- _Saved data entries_
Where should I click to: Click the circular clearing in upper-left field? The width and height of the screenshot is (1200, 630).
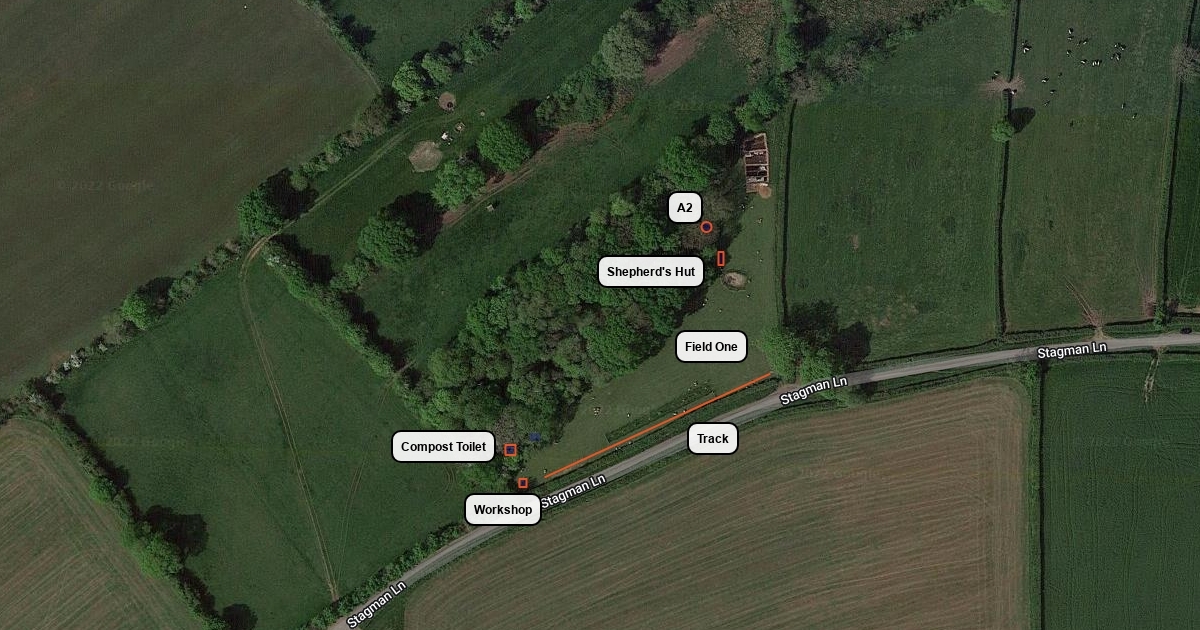click(425, 156)
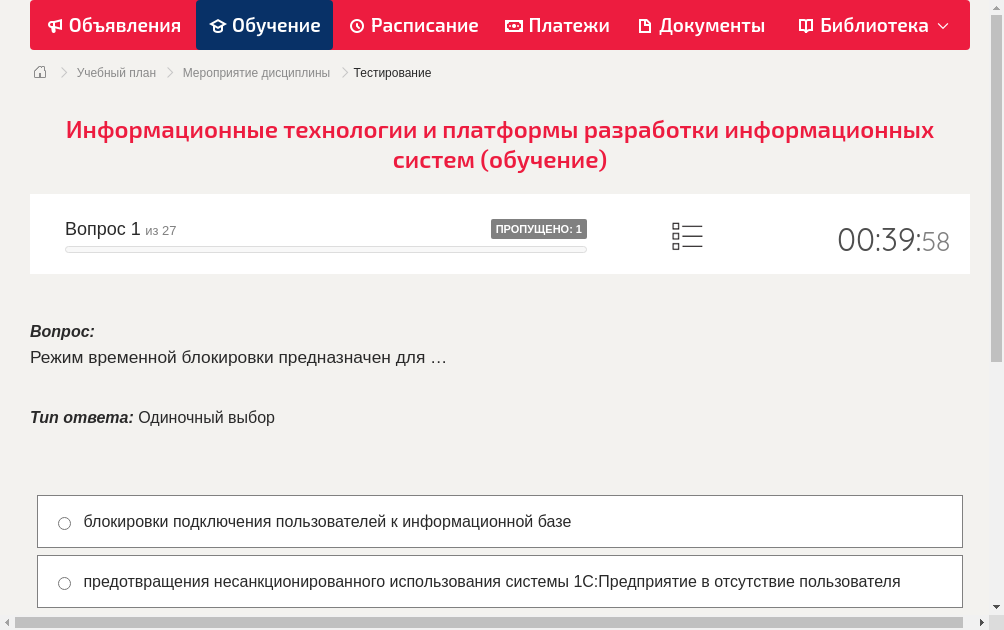Open the question list overview icon
Screen dimensions: 1004x630
pyautogui.click(x=687, y=235)
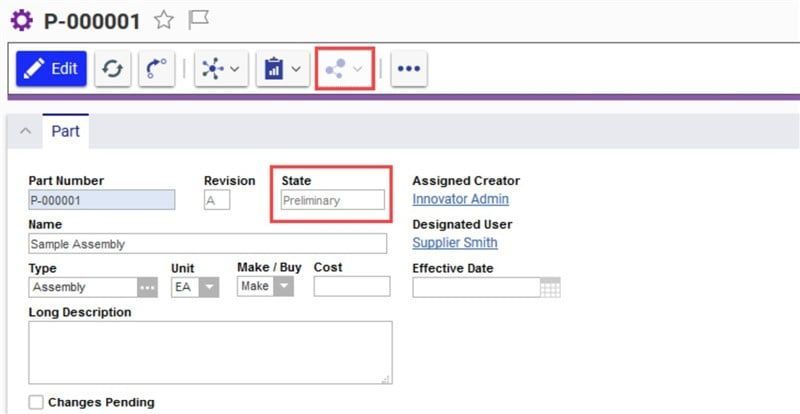This screenshot has height=414, width=800.
Task: Click the favorite star icon beside P-000001
Action: click(164, 20)
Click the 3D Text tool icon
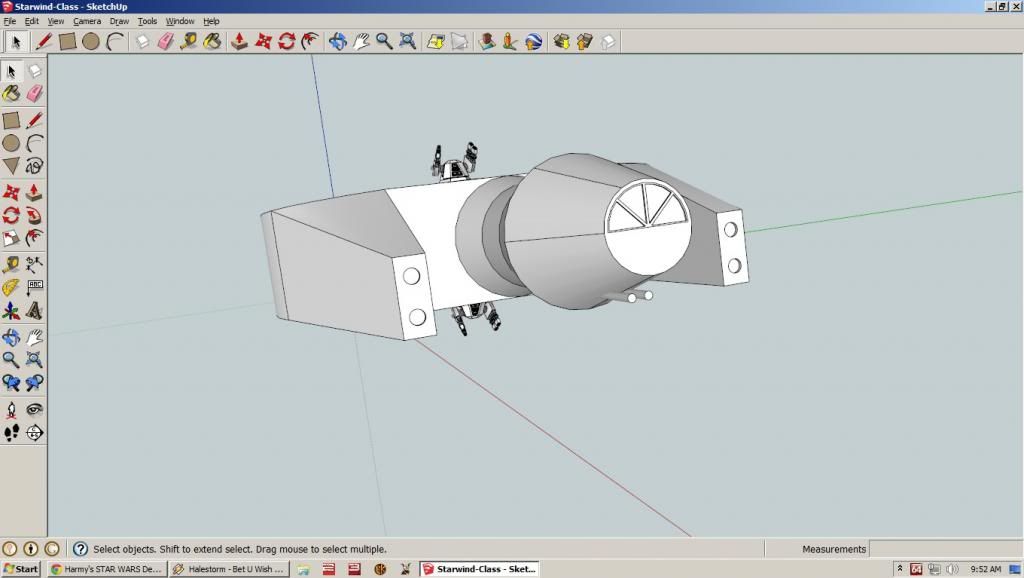 coord(34,311)
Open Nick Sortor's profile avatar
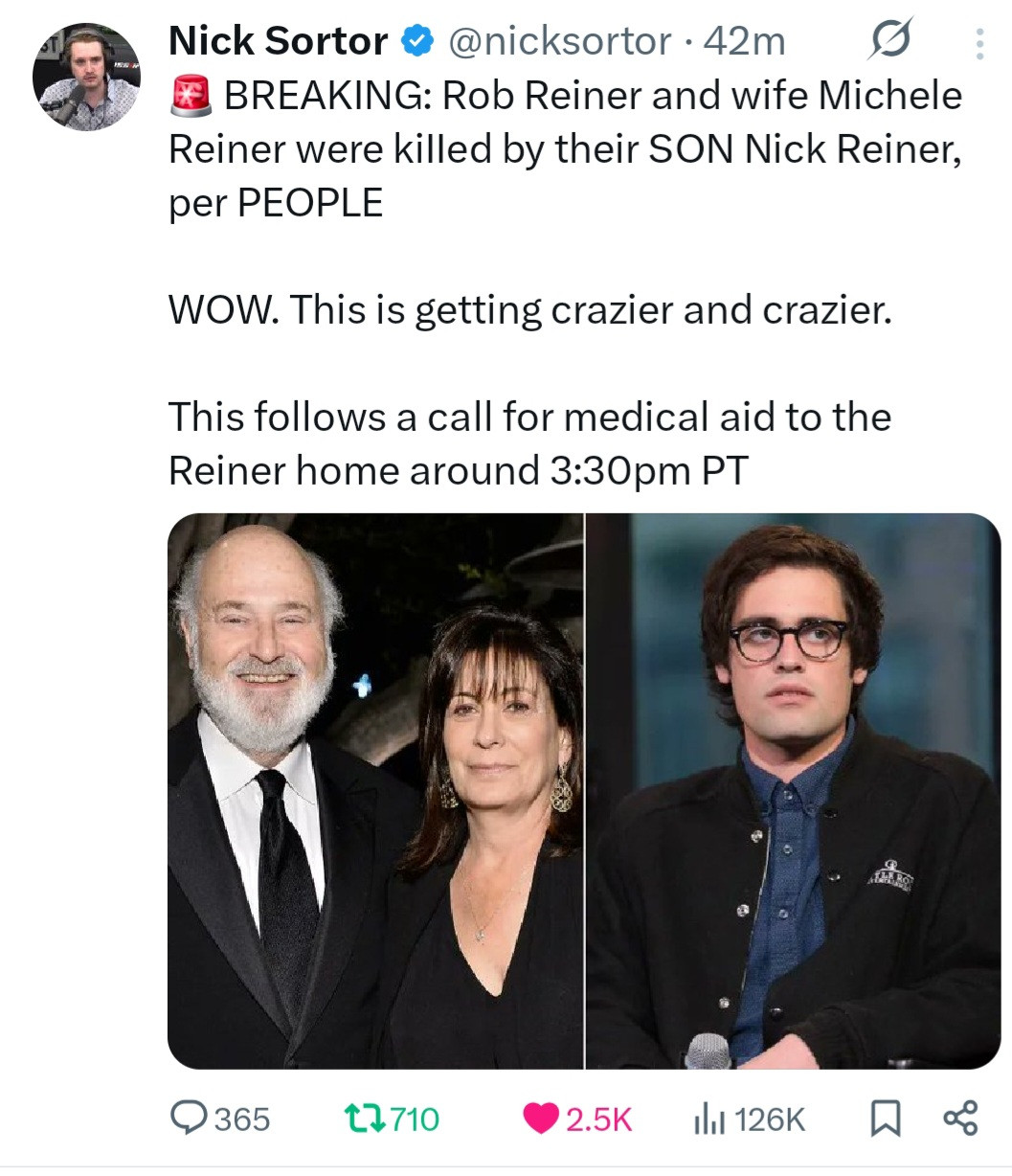This screenshot has width=1012, height=1176. [86, 77]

- _Exercise description_
In the copy, no pictures should appear; the records themselves must be repeated exactly.

- _Completed task_
Where should I click to: Click the circular clearing in upper-left field? The width and height of the screenshot is (1200, 630).
click(425, 156)
Open the question list overview icon
Screen dimensions: 1004x630
pyautogui.click(x=687, y=235)
This screenshot has height=414, width=800.
Task: Click the favorite star icon beside P-000001
Action: click(164, 20)
Click the 3D Text tool icon
 coord(34,311)
Open Nick Sortor's profile avatar
This screenshot has width=1012, height=1176. [86, 77]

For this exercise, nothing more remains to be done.